A Meta lançou o Muse Glimmer nesta semana. O modelo de inteligência artificial (IA) com 30 bilhões de parâmetros foi projetado para executar tarefas autônomas no computador do usuário. O anúncio veio acompanhado de um ensaio de 14 páginas assinado pelo CEO da empresa, Mark Zuckerberg. No texto, o executivo defende que os Estados Unidos reduzam travas regulatórias no setor. Caso contrário, argumenta ele, o país corre o risco de perder a liderança da IA aberta para rivais chinesas como DeepSeek, Alibaba e Moonshot AI.

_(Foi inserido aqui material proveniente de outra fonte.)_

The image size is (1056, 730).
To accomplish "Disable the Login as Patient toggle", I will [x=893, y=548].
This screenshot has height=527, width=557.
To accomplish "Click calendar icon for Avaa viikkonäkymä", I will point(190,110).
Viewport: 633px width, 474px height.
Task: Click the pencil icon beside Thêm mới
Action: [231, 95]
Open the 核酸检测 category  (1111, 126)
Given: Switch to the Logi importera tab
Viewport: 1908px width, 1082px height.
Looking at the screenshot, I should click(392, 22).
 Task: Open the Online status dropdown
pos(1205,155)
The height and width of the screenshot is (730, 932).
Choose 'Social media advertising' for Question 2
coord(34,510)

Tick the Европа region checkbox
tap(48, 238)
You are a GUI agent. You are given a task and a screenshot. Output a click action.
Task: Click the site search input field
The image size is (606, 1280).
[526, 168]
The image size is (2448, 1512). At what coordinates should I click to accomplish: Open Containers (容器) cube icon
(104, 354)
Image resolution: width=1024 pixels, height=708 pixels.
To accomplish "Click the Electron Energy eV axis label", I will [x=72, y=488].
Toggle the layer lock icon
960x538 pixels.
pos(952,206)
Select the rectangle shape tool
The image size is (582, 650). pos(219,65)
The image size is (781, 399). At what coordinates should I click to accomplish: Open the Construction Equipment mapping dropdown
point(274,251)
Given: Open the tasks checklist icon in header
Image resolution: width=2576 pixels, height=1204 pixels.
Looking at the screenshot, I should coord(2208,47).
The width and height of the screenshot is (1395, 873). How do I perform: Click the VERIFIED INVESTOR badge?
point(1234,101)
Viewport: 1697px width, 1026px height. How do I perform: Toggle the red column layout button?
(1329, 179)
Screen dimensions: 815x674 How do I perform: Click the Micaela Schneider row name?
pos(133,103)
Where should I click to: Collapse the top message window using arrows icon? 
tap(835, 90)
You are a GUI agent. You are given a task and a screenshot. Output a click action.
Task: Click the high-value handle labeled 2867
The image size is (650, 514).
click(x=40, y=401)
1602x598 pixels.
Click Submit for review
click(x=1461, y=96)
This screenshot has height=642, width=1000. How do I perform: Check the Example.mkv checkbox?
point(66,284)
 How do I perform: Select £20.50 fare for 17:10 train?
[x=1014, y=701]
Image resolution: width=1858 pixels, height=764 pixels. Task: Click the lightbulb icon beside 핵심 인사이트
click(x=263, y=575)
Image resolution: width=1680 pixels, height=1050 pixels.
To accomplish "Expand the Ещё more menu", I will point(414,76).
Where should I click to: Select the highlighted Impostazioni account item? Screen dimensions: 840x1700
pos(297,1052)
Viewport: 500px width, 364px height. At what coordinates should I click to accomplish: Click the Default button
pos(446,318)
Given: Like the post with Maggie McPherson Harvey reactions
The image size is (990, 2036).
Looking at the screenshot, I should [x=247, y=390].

A proposta de rodar IA localmente atrai empresas e usuários que buscam privacidade e controle sobre seus dados, sem depender de servidores em nuvem. A aplicação prática, contudo, esbarra no hardware. Um modelo do tamanho do Muse Glimmer, por exemplo, exige placas de vídeo dedicadas de alto desempenho.
Como o open-weight serve de escudo
A Meta classifica sua estratégia como “código aberto” (open-source). No modelo de código aberto tradicional, todo o funcionamento é exposto: do código-fonte original aos dados brutos de treinamento. Já no caso do Muse Glimmer e da linha Llama, a empresa entrega apenas os “pesos”. Ou seja, os parâmetros matemáticos resultantes do treino da IA.
Na prática, essa abordagem, conhecida como pesos abertos (open-weight), permite que qualquer pessoa baixe o arquivo, execute o modelo no próprio computador e faça ajustes finos para tarefas específicas. O mistério fica no caminho percorrido até lá.